Each line with the word "agent" must appear in the answer, copied from the records.

(Stored items)
-*-*-

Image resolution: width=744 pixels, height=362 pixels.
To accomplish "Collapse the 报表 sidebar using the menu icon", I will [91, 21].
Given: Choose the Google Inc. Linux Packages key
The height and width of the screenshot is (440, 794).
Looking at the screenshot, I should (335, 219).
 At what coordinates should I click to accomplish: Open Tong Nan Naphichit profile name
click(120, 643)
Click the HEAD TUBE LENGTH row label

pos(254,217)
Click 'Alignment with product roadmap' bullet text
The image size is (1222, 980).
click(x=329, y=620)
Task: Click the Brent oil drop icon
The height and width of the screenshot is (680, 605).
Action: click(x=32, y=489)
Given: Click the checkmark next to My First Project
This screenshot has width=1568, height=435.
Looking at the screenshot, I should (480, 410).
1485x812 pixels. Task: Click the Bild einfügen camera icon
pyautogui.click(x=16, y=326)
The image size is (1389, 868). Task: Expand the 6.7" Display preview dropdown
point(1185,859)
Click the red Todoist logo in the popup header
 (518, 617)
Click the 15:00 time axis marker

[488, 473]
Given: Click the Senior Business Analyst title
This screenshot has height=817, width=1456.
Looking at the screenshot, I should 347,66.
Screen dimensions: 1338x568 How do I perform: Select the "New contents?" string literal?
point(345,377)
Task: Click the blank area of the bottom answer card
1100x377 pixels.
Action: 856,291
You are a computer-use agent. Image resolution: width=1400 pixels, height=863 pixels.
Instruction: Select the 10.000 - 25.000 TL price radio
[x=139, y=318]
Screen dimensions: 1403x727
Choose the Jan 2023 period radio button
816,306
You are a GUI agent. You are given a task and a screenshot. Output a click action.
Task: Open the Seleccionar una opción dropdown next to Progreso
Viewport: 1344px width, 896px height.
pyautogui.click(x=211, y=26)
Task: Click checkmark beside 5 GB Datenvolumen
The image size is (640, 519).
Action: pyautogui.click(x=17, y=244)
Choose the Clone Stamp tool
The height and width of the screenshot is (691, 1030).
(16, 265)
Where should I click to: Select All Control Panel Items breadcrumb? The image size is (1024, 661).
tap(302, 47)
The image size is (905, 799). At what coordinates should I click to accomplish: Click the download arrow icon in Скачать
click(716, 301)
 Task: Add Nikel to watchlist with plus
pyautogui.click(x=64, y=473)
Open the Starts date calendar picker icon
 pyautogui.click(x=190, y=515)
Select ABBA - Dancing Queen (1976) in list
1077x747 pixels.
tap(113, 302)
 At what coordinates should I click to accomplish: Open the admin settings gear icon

-*-*-

» **Expected answer**:
You are a computer-use agent. Image resolution: width=1400 pixels, height=863 pixels.
You are a GUI agent. You are given a task and a screenshot. Output a click action.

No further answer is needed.